+++ STUDY MATERIAL +++

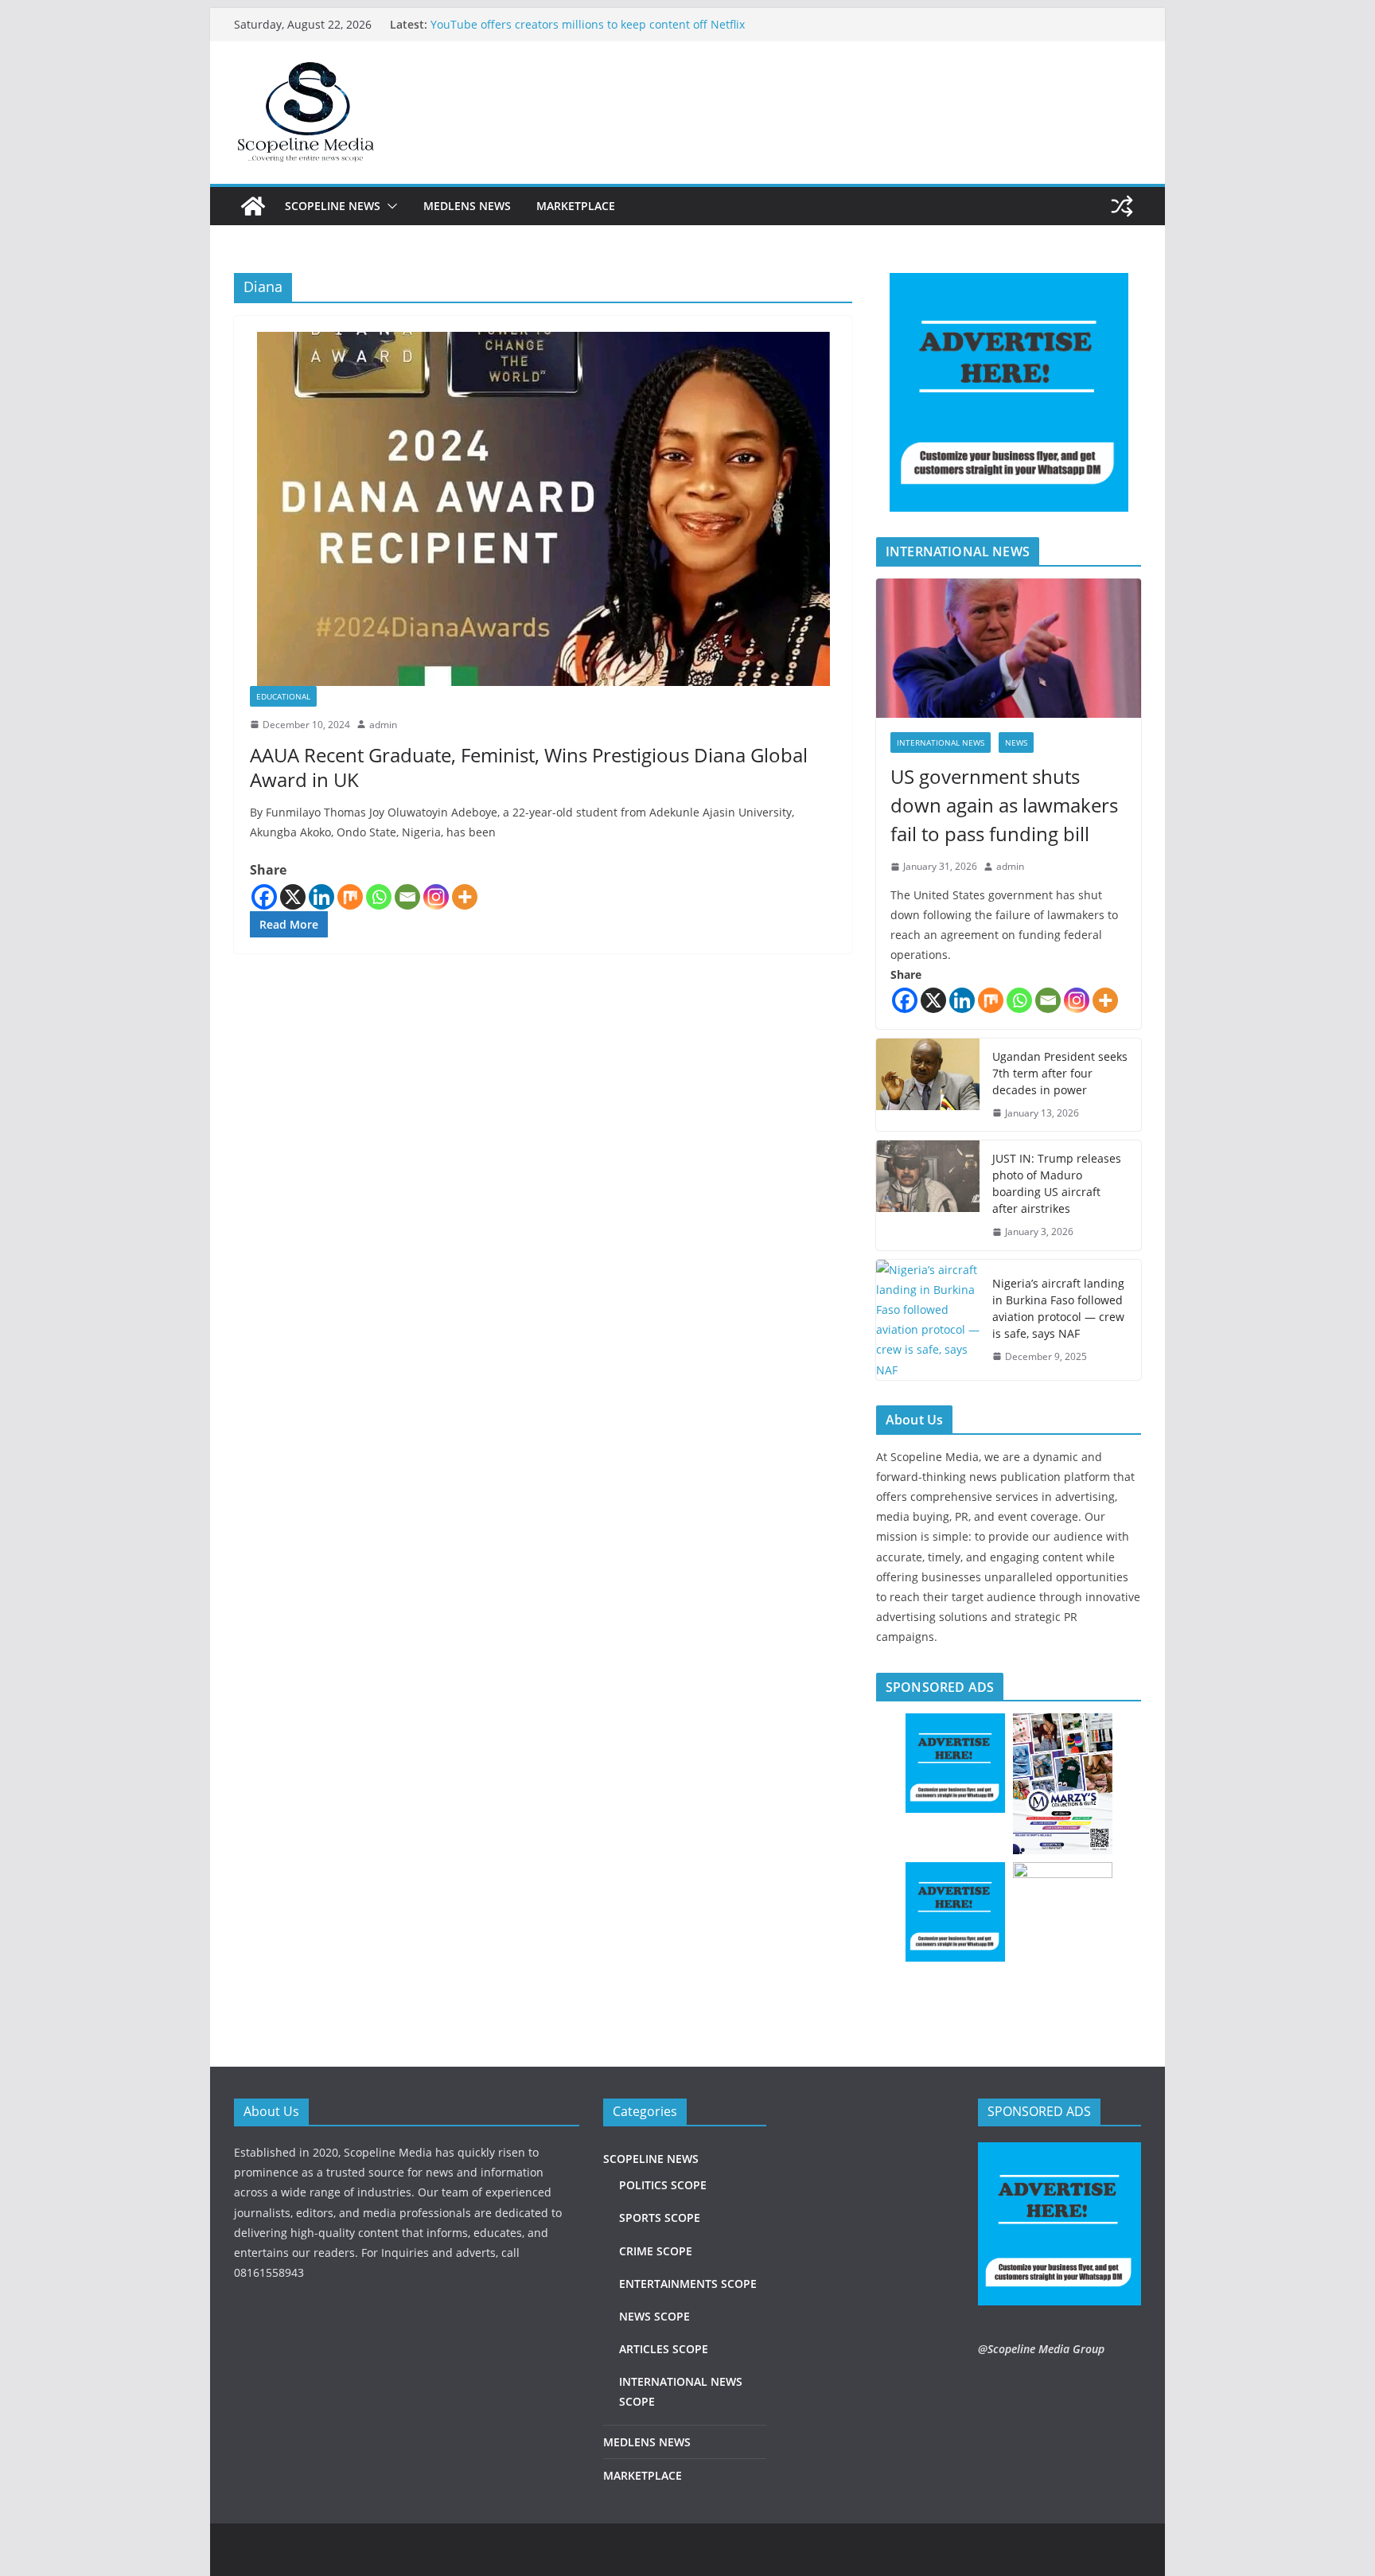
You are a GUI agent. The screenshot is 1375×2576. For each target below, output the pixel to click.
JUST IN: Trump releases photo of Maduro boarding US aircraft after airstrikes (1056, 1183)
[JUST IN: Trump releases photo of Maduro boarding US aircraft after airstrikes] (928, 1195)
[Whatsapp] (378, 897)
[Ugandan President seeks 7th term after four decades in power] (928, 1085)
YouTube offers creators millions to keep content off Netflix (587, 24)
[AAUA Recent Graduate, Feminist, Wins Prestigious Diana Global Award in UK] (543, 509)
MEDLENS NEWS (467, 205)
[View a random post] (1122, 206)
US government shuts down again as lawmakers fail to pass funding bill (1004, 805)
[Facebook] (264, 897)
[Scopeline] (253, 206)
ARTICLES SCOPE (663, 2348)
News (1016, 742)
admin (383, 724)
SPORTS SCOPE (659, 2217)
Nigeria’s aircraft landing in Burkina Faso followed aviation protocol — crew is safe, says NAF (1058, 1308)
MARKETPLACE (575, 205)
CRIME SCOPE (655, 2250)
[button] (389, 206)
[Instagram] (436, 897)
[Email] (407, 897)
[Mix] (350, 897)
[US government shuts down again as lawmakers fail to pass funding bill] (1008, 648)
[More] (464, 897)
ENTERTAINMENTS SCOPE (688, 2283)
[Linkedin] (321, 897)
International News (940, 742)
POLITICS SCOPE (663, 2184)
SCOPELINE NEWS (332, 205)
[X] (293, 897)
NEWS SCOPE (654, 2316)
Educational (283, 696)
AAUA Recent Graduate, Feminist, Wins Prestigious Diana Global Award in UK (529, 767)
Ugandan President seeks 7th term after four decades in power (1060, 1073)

+++

* WHAT NEEDS TO BE DONE *
Where a line in the records above contains the string "airstrikes", return that line.

* COMPLETED TASK *
JUST IN: Trump releases photo of Maduro boarding US aircraft after airstrikes (1056, 1183)
[JUST IN: Trump releases photo of Maduro boarding US aircraft after airstrikes] (928, 1195)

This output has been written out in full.